How Better Care Drives Value
One of the most perplexing concerns with which every hospital executive must grapple is how to stop the loss of money wasted on surgery and other clinical procedures. A recent report published in the Journal of Neurosurgery conducted by the University of California in San Francisco suggested several areas where supplies, and therefore money, were wasted.
The report looked at 58 neurosurgeries performed by 14 different surgeons at UCSF Medical Center. Across the 36 cranial and 22 spinal procedures, the average cost of unused supplies was $653. This represented 13.1 percent of the total cost of surgical supplies. This results in $242,968 per month and $2.9 million per year of wasted resources.
Medical Supplies vs. Personnel Costs
While the amount of hospital resources wasted on medical supplies is relatively easy to calculate, the more insidious expenses – clinical personnel costs – are more difficult to quantify. However, when a Roanoke, Virginia hospital set out to improve patient outcomes by standardizing insulin dosing protocols, the facility discovered substantial savings by mechanizing this process.
Dr. Sandy Fogel first came to Carilion Clinic in 2008 as the Surgical Quality Officer and with a charge to improve the surgical processes at the hospital. He quickly became a self-described “data fiend.” As this data was analyzed, he and his team found that the facility could improve in a few areas, including mortality and surgical site infections.
After reviewing medical literature, they found that hyperglycemia and diabetes were the third highest risk factor in each category. This led them to review their data on glucose control and what they found surprised them.
For the most critically ill patients, there were seven different protocols approved for treatment. These protocols, which were all paper-based and required complex calculations, were lengthy with the shortest being seven pages and the longest being twelve pages.
Nurses were queried as to which protocol they used, given the relatively large number of choices. It was quickly determined that each attending physician could choose their favorite. Because of the complicated nature of the calculation, the nurses felt that there was no “standard” protocol. They felt that the policy allowed them to use their judgement and adjust the dose as they saw fit.
“It was the wild, wild West,” Dr. Fogel laughed.
Patient Outcomes Were Being Affected
It was obvious that this insulin dosing protocol guess-work was causing unacceptable patient outcomes. Data collection started two years before an arduous exercise of meetings with medical specialists in the hospital, educators, nurses and three outside vendors offering commercial products for dosing protocols. Dr. Fogel and the other doctors and nurses quickly realized that EndoTool was the right solution for them.

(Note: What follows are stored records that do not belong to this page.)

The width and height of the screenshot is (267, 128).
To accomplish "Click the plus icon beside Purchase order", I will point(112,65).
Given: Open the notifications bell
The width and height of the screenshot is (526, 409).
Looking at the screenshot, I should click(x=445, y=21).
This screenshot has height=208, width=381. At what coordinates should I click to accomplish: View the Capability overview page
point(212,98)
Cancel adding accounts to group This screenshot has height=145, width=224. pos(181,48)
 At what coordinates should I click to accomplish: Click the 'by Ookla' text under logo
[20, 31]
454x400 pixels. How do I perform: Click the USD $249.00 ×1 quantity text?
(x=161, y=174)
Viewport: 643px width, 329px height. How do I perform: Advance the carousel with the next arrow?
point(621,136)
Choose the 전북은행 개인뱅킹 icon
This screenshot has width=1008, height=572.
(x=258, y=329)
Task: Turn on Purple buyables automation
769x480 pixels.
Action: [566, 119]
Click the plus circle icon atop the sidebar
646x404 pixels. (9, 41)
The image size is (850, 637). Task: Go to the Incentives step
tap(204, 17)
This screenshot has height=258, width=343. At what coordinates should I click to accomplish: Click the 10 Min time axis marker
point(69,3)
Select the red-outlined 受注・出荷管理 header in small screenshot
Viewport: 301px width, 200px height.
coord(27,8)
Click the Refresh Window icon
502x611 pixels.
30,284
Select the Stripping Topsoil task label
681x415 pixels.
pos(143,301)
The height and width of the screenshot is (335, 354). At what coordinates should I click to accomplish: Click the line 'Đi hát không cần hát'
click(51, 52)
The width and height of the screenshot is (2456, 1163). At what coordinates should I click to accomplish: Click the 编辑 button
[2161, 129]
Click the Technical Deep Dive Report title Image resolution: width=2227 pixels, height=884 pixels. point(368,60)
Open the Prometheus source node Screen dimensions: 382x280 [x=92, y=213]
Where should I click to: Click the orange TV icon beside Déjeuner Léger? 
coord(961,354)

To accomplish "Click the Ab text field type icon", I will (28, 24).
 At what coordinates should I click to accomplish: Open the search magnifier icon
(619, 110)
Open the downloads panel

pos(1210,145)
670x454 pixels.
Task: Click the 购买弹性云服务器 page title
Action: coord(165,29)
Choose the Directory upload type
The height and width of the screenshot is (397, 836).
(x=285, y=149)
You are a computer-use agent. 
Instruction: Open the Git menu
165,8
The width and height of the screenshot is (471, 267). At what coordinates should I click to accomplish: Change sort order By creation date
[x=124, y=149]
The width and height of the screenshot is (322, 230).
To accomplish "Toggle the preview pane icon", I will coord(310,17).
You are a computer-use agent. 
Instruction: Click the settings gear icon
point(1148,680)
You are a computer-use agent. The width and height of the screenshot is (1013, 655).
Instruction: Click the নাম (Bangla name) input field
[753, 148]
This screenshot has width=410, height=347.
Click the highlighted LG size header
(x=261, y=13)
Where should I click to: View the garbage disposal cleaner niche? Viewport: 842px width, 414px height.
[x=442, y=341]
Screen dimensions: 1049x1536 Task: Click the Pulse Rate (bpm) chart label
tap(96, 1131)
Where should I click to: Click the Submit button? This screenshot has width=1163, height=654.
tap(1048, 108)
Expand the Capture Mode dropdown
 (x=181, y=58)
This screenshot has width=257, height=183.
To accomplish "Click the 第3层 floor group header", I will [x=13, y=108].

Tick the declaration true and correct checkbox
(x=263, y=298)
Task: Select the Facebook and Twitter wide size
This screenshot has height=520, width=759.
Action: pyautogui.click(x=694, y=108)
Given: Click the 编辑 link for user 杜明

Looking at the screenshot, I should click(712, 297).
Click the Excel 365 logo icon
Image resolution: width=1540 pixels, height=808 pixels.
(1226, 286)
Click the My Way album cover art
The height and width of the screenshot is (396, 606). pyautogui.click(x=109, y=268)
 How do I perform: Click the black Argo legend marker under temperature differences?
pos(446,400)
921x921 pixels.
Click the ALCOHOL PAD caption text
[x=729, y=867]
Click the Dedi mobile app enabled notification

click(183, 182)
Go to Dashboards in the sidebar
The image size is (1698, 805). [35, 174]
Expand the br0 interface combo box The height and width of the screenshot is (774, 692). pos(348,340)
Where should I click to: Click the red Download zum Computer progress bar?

According to Dr. Fogel, “We realized after a short time of having EndoTool in our ICU’s and PCU’s that better care can be still be cheaper care. After the roll-out of EndoTool, we continued with a monthly analysis of patient results. What we found was enlightening. Not only did the patients have better glucose control, but they also had fewer complications and the nursing time was less than with the other protocols. The number of finger-sticks on patients went down by about 46 percent because the nurses were not ‘guessing’ when to do this. At about three years into this process, I was able to get the medical directors of each unit to mandate the use of EndoTool and almost immediately the use of the other protocols ceased. We even got the cardiac surgeons to switch.”
A Study of Nurse Efficiency
With his personal experience at Carilion Clinic, Dr. Fogel is convinced of the operational efficiency of this algorithmically based software. His proof also comes from data on nurse-time while using EndoTool.
“We did a study on this issue in our hospital,” he said. “We have a group called ‘performance institute’ and when we implemented EndoTool, this group came to our ICU to observe nurses, 24/7, for three days. They didn’t tell the nurses why they were there. They simply watched what the nurses did for a period of time and recorded what percentage of time the nurses spent on various activities. They found that after the first shift with a patient who is receiving dosing via this software, the number of minutes spent on glucose control on each shift thereafter goes down for the length of the stay in the ICU or PCU.”
What This Means for the Patient and the Hospital
“For the patient it’s clear — fewer complications and shorter hospital stay are advantageous,” Dr. Fogel noted. “As I have said, better care is cheaper care. For the hospital, there are three major sources of savings. First, if one day is cut on a patient’s hospital admission, there’s a small savings for the institution. Even though most hospital costs are fixed, there is a finite, albeit small, savings of getting the patient home sooner.”
According to Dr. Fogel, there is a bigger savings in the reduction of patient complications. If a patient has poor glucose control and gets a preventable hospital acquired condition or surgical site infection, CMS will not pay for it.
Dr. Fogel believes the biggest savings for the hospital comes in the form of greater capacity to admit more patients from referrals. “If we can get a patient home earlier, we have created more beds for others and the hospital has the potential of more CMS or insurance payments for a new patient,” Dr. Fogel said. “Our hospital cost accountants have analyzed the advantages of reducing the hospital stay of a patient by one day and found that there is a seven-to-one return on the investment that we employed to get them well quicker. Any CEO, in any industry would be happy with a seven-to-one ROI. Would I recommend EndoTool as a way for hospitals to save money and get better patient outcomes? Absolutely!”